» **PROBLEM TO SOLVE**
Every entry below needs to be copied exactly.

» **RECORDED DATA**
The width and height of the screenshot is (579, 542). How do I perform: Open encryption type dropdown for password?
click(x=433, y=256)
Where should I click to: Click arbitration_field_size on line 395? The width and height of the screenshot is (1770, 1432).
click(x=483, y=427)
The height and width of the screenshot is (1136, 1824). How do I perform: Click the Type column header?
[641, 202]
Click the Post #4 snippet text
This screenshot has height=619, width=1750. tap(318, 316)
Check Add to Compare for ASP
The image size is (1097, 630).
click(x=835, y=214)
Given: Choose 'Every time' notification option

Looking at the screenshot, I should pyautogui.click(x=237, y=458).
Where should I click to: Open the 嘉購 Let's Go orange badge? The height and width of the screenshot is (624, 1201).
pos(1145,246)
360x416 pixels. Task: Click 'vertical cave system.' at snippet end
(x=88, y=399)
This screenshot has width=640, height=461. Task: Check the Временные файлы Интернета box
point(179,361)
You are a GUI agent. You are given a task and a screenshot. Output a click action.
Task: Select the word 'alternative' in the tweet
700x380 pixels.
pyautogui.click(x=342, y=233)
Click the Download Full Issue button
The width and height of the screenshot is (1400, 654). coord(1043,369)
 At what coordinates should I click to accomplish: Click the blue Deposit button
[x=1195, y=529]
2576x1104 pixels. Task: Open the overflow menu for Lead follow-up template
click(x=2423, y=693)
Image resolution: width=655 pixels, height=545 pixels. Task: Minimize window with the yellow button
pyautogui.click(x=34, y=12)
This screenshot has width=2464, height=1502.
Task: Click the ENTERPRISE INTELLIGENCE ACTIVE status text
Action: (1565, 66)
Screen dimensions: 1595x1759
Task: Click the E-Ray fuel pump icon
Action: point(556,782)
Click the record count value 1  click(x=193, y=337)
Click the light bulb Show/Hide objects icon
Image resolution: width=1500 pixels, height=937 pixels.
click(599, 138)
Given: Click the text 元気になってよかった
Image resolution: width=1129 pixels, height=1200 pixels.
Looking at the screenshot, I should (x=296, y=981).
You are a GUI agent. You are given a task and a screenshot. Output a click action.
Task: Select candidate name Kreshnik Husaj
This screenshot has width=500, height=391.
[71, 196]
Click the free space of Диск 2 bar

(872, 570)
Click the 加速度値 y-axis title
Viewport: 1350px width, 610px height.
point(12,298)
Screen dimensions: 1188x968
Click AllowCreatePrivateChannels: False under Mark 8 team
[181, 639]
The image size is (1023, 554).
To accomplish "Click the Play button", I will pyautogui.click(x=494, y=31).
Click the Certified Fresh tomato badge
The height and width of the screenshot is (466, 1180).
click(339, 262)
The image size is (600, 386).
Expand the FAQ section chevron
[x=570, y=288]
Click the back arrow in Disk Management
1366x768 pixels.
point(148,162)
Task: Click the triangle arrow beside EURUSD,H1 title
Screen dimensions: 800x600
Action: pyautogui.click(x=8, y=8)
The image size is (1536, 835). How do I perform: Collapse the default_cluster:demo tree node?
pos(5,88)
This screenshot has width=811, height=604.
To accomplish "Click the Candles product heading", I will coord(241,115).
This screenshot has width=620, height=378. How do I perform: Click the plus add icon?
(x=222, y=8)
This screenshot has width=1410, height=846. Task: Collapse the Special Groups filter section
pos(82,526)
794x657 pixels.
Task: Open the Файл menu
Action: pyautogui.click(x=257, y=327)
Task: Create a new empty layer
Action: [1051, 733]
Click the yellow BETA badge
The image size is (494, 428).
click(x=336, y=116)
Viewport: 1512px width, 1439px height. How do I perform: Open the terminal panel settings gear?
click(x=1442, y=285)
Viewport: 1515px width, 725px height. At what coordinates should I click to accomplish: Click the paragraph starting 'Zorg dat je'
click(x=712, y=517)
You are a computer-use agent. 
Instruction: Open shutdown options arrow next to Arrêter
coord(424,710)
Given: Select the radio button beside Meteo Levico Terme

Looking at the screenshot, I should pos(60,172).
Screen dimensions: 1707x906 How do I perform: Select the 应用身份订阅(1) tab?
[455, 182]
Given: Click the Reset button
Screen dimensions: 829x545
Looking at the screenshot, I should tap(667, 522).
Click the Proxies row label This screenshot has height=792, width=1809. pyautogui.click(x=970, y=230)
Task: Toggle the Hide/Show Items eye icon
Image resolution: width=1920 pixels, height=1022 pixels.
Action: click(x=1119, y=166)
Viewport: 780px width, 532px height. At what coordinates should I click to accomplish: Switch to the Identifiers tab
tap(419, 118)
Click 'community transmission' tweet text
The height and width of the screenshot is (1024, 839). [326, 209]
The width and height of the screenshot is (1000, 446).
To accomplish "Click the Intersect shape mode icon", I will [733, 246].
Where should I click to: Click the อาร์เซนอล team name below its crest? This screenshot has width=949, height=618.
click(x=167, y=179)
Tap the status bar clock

» **TASK SOLUTION**
The width and height of the screenshot is (579, 542). How do I perform: Open encryption type dropdown for password?
click(x=433, y=256)
Where should I click to: Click arbitration_field_size on line 395? The width and height of the screenshot is (1770, 1432).
click(x=483, y=427)
The height and width of the screenshot is (1136, 1824). How do I perform: Click the Type column header?
[641, 202]
Click the Post #4 snippet text
This screenshot has height=619, width=1750. tap(318, 316)
Check Add to Compare for ASP
The image size is (1097, 630).
click(x=835, y=214)
Given: Choose 'Every time' notification option

Looking at the screenshot, I should pyautogui.click(x=237, y=458).
Where should I click to: Open the 嘉購 Let's Go orange badge? The height and width of the screenshot is (624, 1201).
pos(1145,246)
360x416 pixels. Task: Click 'vertical cave system.' at snippet end
(x=88, y=399)
This screenshot has width=640, height=461. Task: Check the Временные файлы Интернета box
point(179,361)
You are a GUI agent. You are given a task and a screenshot. Output a click action.
Task: Select the word 'alternative' in the tweet
700x380 pixels.
pyautogui.click(x=342, y=233)
Click the Download Full Issue button
The width and height of the screenshot is (1400, 654). coord(1043,369)
 At what coordinates should I click to accomplish: Click the blue Deposit button
[x=1195, y=529]
2576x1104 pixels. Task: Open the overflow menu for Lead follow-up template
click(x=2423, y=693)
Image resolution: width=655 pixels, height=545 pixels. Task: Minimize window with the yellow button
pyautogui.click(x=34, y=12)
This screenshot has width=2464, height=1502.
Task: Click the ENTERPRISE INTELLIGENCE ACTIVE status text
Action: (1565, 66)
Screen dimensions: 1595x1759
Task: Click the E-Ray fuel pump icon
Action: point(556,782)
Click the record count value 1  click(x=193, y=337)
Click the light bulb Show/Hide objects icon
Image resolution: width=1500 pixels, height=937 pixels.
click(599, 138)
Given: Click the text 元気になってよかった
Image resolution: width=1129 pixels, height=1200 pixels.
Looking at the screenshot, I should (x=296, y=981).
You are a GUI agent. You are given a task and a screenshot. Output a click action.
Task: Select candidate name Kreshnik Husaj
This screenshot has width=500, height=391.
[71, 196]
Click the free space of Диск 2 bar

(872, 570)
Click the 加速度値 y-axis title
Viewport: 1350px width, 610px height.
point(12,298)
Screen dimensions: 1188x968
Click AllowCreatePrivateChannels: False under Mark 8 team
[181, 639]
The image size is (1023, 554).
To accomplish "Click the Play button", I will pyautogui.click(x=494, y=31).
Click the Certified Fresh tomato badge
The height and width of the screenshot is (466, 1180).
click(339, 262)
The image size is (600, 386).
Expand the FAQ section chevron
[x=570, y=288]
Click the back arrow in Disk Management
1366x768 pixels.
point(148,162)
Task: Click the triangle arrow beside EURUSD,H1 title
Screen dimensions: 800x600
Action: pyautogui.click(x=8, y=8)
The image size is (1536, 835). How do I perform: Collapse the default_cluster:demo tree node?
pos(5,88)
This screenshot has width=811, height=604.
To accomplish "Click the Candles product heading", I will coord(241,115).
This screenshot has width=620, height=378. How do I perform: Click the plus add icon?
(x=222, y=8)
This screenshot has width=1410, height=846. Task: Collapse the Special Groups filter section
pos(82,526)
794x657 pixels.
Task: Open the Файл menu
Action: pyautogui.click(x=257, y=327)
Task: Create a new empty layer
Action: [1051, 733]
Click the yellow BETA badge
The image size is (494, 428).
click(x=336, y=116)
Viewport: 1512px width, 1439px height. How do I perform: Open the terminal panel settings gear?
click(x=1442, y=285)
Viewport: 1515px width, 725px height. At what coordinates should I click to accomplish: Click the paragraph starting 'Zorg dat je'
click(x=712, y=517)
You are a computer-use agent. 
Instruction: Open shutdown options arrow next to Arrêter
coord(424,710)
Given: Select the radio button beside Meteo Levico Terme

Looking at the screenshot, I should pos(60,172).
Screen dimensions: 1707x906 How do I perform: Select the 应用身份订阅(1) tab?
[455, 182]
Given: Click the Reset button
Screen dimensions: 829x545
Looking at the screenshot, I should tap(667, 522).
Click the Proxies row label This screenshot has height=792, width=1809. pyautogui.click(x=970, y=230)
Task: Toggle the Hide/Show Items eye icon
Image resolution: width=1920 pixels, height=1022 pixels.
Action: click(x=1119, y=166)
Viewport: 780px width, 532px height. At what coordinates should I click to accomplish: Switch to the Identifiers tab
tap(419, 118)
Click 'community transmission' tweet text
The height and width of the screenshot is (1024, 839). [326, 209]
The width and height of the screenshot is (1000, 446).
To accomplish "Click the Intersect shape mode icon", I will [733, 246].
Where should I click to: Click the อาร์เซนอล team name below its crest? This screenshot has width=949, height=618.
click(x=167, y=179)
Tap the status bar clock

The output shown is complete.